Joris-Karl Huysmans
BouquinsTrois romans de la période naturaliste de l’écrivain fin-de-siècle sont réédités dans la colletion Bouquins.
Par Pierre MARCABRU
[22 décembre 2005] Le Figaro littéraire
Quelle curiosité nous porte encore vers Huysmans ? On le salue de loin. On l’a lu, on l’a aimé, on l’a, non sans remords, oublié. Il n’est plus à la mode, il est de trop. Beaucoup l’ont jeté au rebut comme une babiole d’un autre temps. A rebours laisse quelques souvenirs. Les étudiants hument encore, parfois, son parfum fin de siècle. La littérature est, comme chacun de nous, éminemment périssable. Nous sommes entourés d’immenses bibliothèques où se promènent des écrivains fantomatiques qui nous proposent des livres devenus cendres. Joris-Karl Huysmans pourrait être parmi eux, et pourtant, en relisant En ménage, A vau-l’eau ou En rade, que réédite Robert Laffont dans « Bouquins », nous nous sentons bizarrement solidaires, presque à notre corps défendant, de ce pauvre diable, désolé, écoeuré, perdu en lui-même, qui nous prend à témoin de l’insoutenable banalité du monde.
C’est cette humaine présence, cette humble chaleur, ce modeste et infini désespoir qui permettent à Huysmans de dépasser le naturalisme dont il se veut, dans la première partie de sa vie, le fidèle serviteur avant que Dieu ne vienne le chercher. Zola écrit les pieds dans ses pantoufles et regarde couler la Seine dans sa maison bourgeoise dont s’occupe une femme généreuse. Le monde qu’il décrit, non sans bonheur, est, dans son ignominie, plus loin, ailleurs, comme derrière une vitre. Huysmans, lui, est dedans, le naturalisme est son pain quotidien. Les Goncourt collectionnent les estampes. Il collectionne les durs pépins de la réalité. Peut-être est-ce là ce qui nous touche encore. Ce lien étroit, charnel, fraternel, qui lie douloureusement Huysmans à ses personnages. Ils sont de la même famille, ils ne se pardonnent rien. Ils se connaissent trop bien.
Une solitude ontologique
Tous se retrouvent dans une même solitude. Chez Huysmans, on vit seul, on mange seul, et, même à deux, on fait l’amour seul. Le vide est en soi et hors de soi, le monde est vide, ce n’est qu’une perpétuelle et désolante monotonie qu’on parcourt comme un désert. Quel ennui !

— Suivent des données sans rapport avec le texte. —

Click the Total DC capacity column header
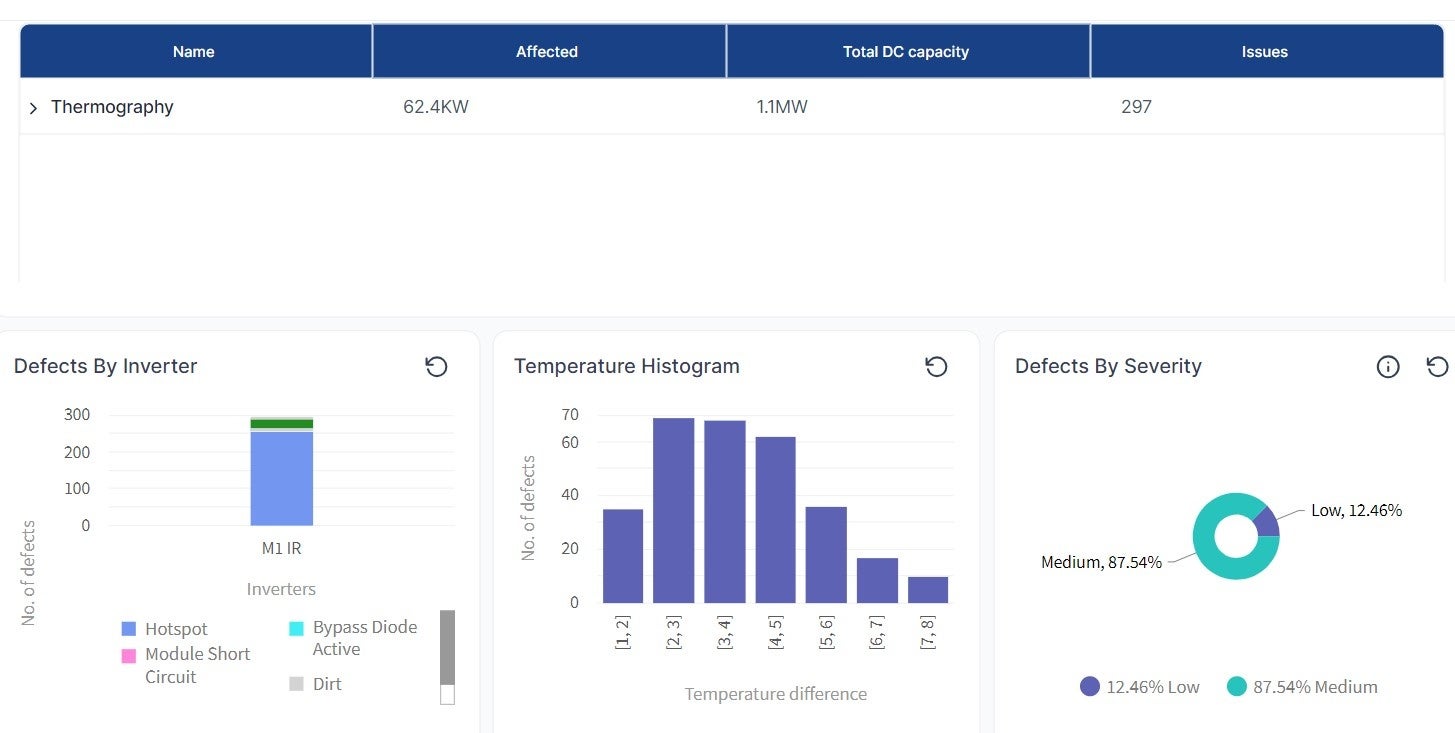1455x733 pixels. (906, 52)
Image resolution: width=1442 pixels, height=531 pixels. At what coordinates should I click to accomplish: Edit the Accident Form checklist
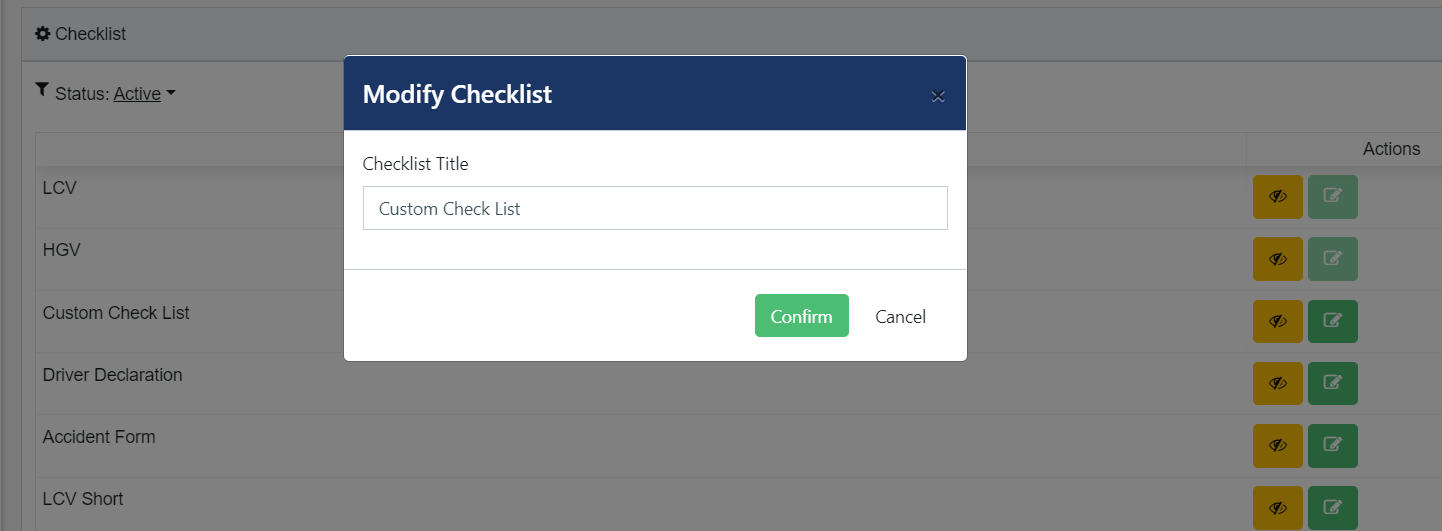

Folantin, petit-bourgeois aigre et triste, s’ennuie ; des Esseintes, esthète faisandé, s’ennuie aussi, et ne sait trop, pour se distraire, quoi inventer. Et Huysmans s’ennuie plus encore. Ses romans ne sont pas les romans de la difficulté d’être, mais de l’impossibilité d’être. Leurs personnages s’enlisent lentement dans les sables mouvants du quotidien sans faire aucun effort pour s’en dégager. Il n’y a que la main de Dieu qui pourra les en sortir. Mais, dans ce premier volume, Dieu n’est qu’en filigrane. Nous sommes toujours dans l’ombre de Flaubert, l’épopée du dégoût est, ici, sans pareille.
On sent, au coeur de cet affaissement, de ce pourrissement universel dont Huysmans se fait le chantre, une indignation furieuse et sarcastique, une noire ironie qui rappellent Léon Bloy. C’est à cette jubilation vengeresse devant les horreurs de la vie, à ce réquisitoire impitoyable, que Huysmans doit, malgré ses préciosités langagières et ses décadentes complaisances, de survivre. Il nous parle toujours comme quelque Jérémie éperdu.
Romans de Joris-Karl Huysmans « Bouquins »/Robert Laffont, 1 056 p., 30 Euro.